Materials provided:
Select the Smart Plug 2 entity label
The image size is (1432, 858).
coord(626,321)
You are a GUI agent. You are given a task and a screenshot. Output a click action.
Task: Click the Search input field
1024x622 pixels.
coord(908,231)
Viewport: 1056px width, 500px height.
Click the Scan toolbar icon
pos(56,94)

* * *

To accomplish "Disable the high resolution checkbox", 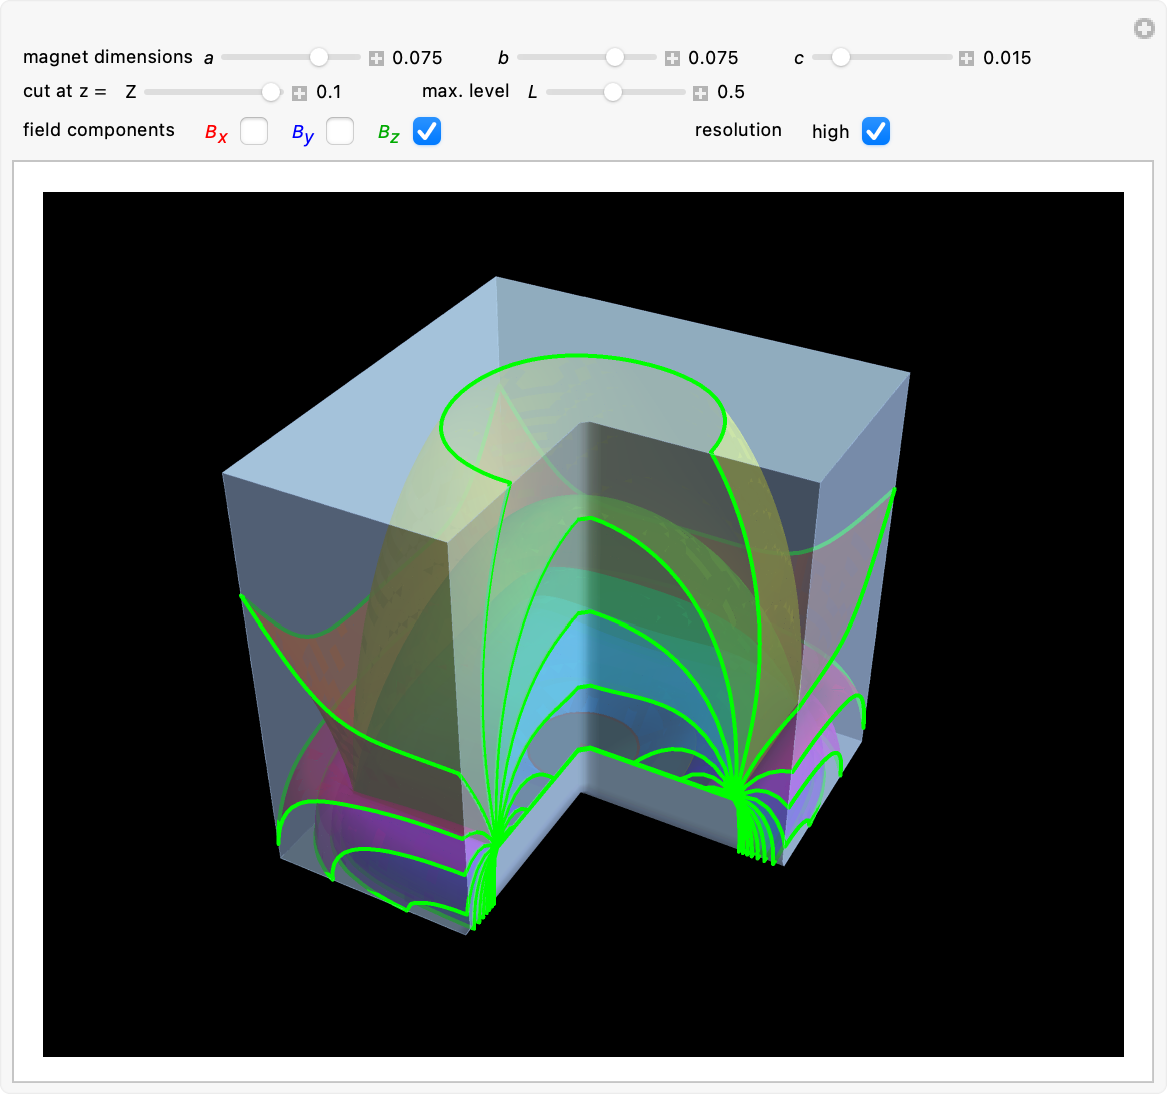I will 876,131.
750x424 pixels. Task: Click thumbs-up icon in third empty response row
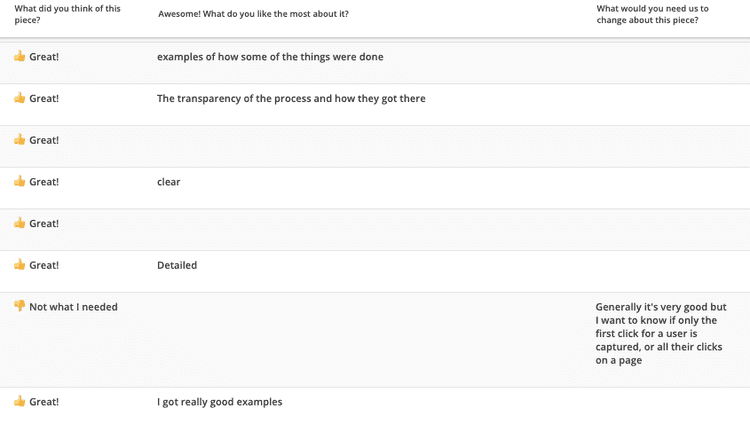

Problem to work on: In the data above, start at the line that has "Select the Smart Plug 2 entity label", stop after the line that has "Viewport: 1056px width, 500px height.", and print every line in between exactly as it stands.

Answer for this exercise:
Select the Smart Plug 2 entity label
The image size is (1432, 858).
coord(626,321)
You are a GUI agent. You are given a task and a screenshot. Output a click action.
Task: Click the Search input field
1024x622 pixels.
coord(908,231)
Viewport: 1056px width, 500px height.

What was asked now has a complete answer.